**EXTRACTED TEXT**
====================
Friday, May 31, 2013

Europe and Its Politicians

Europe's unemployment rate increased once more -- now at 12.2 percent.  This is the highest level since data collection on European unemployment began in 1995.  Expect new records ahead.

Too bad if you are young and live in Europe.  The unemployment rate is above 25 percent for those under age 25 almost everywhere in Europe and is well above 40 percent in places like Spain and Italy (lets not talk about Greece...their data, at this point, is probably suspect).

Meanwhile, the IMF has noticed that taxpayer bailouts mainly enrich hedge funds.  Why?  Because after sovereign debt collapses in price, hedge funds come in and buy it for 20 cents on the dollar and then sit back to wait for the bailout.  So, who wins.  The average taxpayer simply transfers large amounts of private wealth into the coffers of rich hedge fund tycoons.  Great policy!

It is now dawning on the IMF that restructuring sovereign debt (meaning a controlled bankruptcy) is a far better idea.  It puts the losses where the losses belong and doesn't end up using taxpayer wealth to subsidize hedge funds.  Wonder what took the IMF so long to understand what has been painfully obvious since this whole process began?

The assumption that Europe's problems were temporary and could be solved by taxpayer bailouts was an absurd assumption.   Just one look at European government spending and government revenues would convince anyone with a modicum of common sense that Europe's debts are unpayable.  There is no way out by the simple expedient of 'temporary' bailouts.  The numbers don't work and the sooner that is acknowledged the better.

Now that hundreds of billions of Euros of ordinary Europeans citizens' wealth has been siphoned off into the pockets of hedge funds by these absurd bailout policies, the IMF shows signs of waking up.  It's a bit too late, unfortunately.  Europe's problems are now far worse.  If Greece has been permitted to default on their sovereign debt four years ago, Europe would now be in a much better place.  But, politicians stepped in. 

The only way to reform Europe is to begin the process of controlled bankruptcies across the entire Eurozone.  It will be painful.  But, there is no choice.  Europe will end up with either a controlled bankruptcy or an uncontrolled bankruptcy.  That's the real choice.

Thursday, May 30, 2013

The Significance of the Smithfield Acquisition

Chinese food giant Shuanhui  announced the purchase of Smithfield Foods this week.  This is a salient example of a process that has been underway for many years.

If one country has a 40 percent savings rate and another country has a zero percent savings rate, the country with the larger savings rate will, in time, buy all of the assets of the country with a zero savings rate.  That process is underway.

The US has had no net savings for several decades.  The reason for the absence of savings is twofold: 1) the private sector doesn't save because most Americans see no need; after all, the government guarantees income security and health care into old age (social security, medicare, medicaid); why bother to save (the Obama administration's recent suggestion to begin taxing IRA's provides some additional reasons for Americans to avoid saving); 2) the government sector is a big, big dissaver (that's what fiscal deficits are all about).
====================
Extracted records

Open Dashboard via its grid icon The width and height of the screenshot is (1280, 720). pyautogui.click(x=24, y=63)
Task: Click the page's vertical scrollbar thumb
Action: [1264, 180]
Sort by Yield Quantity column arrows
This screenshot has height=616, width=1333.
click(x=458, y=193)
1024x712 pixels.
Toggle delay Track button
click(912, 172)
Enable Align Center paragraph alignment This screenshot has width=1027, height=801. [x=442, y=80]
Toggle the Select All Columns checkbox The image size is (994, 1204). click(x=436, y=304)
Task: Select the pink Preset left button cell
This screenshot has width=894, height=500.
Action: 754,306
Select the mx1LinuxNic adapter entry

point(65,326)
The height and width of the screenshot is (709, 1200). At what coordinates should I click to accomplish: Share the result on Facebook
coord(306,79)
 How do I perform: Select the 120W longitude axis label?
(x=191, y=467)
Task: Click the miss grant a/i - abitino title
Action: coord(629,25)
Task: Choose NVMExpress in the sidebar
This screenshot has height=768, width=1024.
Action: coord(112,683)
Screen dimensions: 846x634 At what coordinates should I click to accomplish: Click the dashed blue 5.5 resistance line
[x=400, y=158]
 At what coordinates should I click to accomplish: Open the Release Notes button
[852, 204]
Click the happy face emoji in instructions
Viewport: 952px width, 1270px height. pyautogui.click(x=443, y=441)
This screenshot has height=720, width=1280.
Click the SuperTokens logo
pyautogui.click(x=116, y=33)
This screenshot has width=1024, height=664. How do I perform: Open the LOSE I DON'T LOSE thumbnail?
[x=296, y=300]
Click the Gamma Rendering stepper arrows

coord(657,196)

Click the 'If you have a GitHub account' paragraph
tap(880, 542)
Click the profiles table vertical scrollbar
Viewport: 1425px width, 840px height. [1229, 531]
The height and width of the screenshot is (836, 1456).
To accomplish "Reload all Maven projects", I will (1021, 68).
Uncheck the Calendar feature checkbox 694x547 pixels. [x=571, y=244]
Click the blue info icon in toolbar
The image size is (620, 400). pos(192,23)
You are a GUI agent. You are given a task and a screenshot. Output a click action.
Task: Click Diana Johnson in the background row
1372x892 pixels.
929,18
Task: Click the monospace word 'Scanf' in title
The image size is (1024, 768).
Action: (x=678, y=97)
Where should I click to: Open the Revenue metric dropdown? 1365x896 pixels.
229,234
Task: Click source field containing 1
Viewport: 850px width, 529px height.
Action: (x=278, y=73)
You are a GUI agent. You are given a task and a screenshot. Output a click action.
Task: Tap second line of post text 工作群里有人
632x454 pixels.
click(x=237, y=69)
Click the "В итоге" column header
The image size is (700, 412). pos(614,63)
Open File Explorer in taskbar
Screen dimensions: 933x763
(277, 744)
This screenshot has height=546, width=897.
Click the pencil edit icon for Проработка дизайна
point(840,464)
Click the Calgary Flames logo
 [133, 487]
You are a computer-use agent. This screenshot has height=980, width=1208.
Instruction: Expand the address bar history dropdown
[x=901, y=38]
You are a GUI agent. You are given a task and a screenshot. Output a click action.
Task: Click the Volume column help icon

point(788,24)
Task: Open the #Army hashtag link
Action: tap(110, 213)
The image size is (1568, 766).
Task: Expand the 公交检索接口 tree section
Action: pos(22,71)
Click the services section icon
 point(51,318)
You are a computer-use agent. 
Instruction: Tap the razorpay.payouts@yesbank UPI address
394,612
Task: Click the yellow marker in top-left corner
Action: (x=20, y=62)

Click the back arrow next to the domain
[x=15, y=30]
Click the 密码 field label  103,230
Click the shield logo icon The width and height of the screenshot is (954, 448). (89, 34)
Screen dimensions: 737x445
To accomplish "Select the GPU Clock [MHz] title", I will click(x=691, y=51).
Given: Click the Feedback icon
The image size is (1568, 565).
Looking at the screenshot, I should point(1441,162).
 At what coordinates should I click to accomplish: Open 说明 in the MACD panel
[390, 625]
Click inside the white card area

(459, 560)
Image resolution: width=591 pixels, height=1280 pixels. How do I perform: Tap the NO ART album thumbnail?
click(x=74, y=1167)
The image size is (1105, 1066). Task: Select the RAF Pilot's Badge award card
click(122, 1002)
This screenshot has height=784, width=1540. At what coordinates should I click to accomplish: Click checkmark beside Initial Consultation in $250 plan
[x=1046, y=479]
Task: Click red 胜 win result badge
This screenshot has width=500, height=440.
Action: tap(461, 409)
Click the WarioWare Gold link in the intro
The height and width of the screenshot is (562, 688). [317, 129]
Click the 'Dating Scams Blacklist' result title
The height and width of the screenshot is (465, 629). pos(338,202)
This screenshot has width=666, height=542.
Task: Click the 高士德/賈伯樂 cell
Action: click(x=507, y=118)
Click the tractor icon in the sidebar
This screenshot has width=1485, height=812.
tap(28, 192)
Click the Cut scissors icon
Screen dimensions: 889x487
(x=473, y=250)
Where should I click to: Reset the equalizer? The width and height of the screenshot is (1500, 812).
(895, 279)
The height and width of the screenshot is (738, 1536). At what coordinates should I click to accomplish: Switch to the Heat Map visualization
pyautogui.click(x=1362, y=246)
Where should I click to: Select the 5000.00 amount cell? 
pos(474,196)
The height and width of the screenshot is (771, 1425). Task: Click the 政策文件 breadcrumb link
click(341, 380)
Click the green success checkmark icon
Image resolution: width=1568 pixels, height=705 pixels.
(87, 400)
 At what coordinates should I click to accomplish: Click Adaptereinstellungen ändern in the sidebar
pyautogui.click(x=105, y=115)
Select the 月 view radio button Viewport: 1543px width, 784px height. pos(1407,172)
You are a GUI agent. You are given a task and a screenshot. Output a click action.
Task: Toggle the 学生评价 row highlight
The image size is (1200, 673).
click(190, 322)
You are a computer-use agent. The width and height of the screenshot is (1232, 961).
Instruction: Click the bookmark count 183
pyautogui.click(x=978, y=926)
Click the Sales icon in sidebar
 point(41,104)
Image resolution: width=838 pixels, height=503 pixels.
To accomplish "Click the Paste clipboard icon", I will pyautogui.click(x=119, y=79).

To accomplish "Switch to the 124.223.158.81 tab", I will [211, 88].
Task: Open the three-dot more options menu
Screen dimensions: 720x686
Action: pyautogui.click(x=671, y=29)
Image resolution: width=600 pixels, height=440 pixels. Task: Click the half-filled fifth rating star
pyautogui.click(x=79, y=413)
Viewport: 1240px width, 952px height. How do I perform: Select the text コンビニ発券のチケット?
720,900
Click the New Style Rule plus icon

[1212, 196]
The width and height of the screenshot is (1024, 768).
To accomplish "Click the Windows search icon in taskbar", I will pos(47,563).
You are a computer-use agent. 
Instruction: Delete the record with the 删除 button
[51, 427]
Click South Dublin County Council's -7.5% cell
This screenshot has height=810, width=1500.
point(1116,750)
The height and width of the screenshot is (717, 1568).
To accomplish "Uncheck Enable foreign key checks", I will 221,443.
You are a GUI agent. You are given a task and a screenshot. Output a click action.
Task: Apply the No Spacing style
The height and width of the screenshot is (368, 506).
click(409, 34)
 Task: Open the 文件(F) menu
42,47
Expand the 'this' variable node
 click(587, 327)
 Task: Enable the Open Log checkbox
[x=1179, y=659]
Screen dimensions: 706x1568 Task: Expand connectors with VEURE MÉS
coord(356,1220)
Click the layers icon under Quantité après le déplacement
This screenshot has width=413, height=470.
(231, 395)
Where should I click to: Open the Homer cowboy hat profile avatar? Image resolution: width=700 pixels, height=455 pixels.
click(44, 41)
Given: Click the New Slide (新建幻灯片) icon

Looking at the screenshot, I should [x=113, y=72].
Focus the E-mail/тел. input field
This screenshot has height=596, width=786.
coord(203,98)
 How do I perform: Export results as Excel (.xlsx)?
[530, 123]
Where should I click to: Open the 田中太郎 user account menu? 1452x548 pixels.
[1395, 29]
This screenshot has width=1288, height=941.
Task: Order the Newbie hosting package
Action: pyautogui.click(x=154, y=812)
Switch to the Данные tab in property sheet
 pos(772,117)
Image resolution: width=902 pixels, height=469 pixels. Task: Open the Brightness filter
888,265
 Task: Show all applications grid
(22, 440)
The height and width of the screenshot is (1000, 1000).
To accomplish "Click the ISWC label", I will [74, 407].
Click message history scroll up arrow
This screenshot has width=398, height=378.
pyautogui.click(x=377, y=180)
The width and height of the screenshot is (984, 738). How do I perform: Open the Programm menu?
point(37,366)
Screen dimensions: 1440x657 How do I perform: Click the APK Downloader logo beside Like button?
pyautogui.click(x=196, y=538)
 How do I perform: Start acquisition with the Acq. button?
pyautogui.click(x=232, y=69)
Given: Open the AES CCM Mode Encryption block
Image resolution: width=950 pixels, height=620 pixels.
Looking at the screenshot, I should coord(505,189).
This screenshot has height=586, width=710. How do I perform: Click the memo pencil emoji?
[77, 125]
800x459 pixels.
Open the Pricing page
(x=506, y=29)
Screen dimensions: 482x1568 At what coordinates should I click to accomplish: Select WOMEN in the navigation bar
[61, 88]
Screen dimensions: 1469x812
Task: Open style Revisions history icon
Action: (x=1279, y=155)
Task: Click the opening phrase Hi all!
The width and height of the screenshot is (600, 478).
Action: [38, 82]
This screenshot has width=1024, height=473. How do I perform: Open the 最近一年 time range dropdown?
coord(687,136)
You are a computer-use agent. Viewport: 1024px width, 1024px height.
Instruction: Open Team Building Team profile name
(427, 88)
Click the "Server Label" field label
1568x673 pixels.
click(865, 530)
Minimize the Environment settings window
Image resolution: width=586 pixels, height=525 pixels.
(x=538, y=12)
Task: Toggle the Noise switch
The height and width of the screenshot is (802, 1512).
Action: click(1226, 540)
====================
**REQUIRED ACTIONS**
(1) Translate this sentence from the blog text into Spanish: "This is the highest level since data collection on European unemployment began in 1995."
(2) In the blog text, reproduce word for word the stretch that begins with the words containing "Too bad if you" and ends with "is probably suspect).".

**RESPONSES**
(1) Este es el nivel más alto desde que comenzó la recopilación de datos sobre el desempleo europeo en 1995.

(2)
Too bad if you are young and live in Europe.  The unemployment rate is above 25 percent for those under age 25 almost everywhere in Europe and is well above 40 percent in places like Spain and Italy (lets not talk about Greece...their data, at this point, is probably suspect).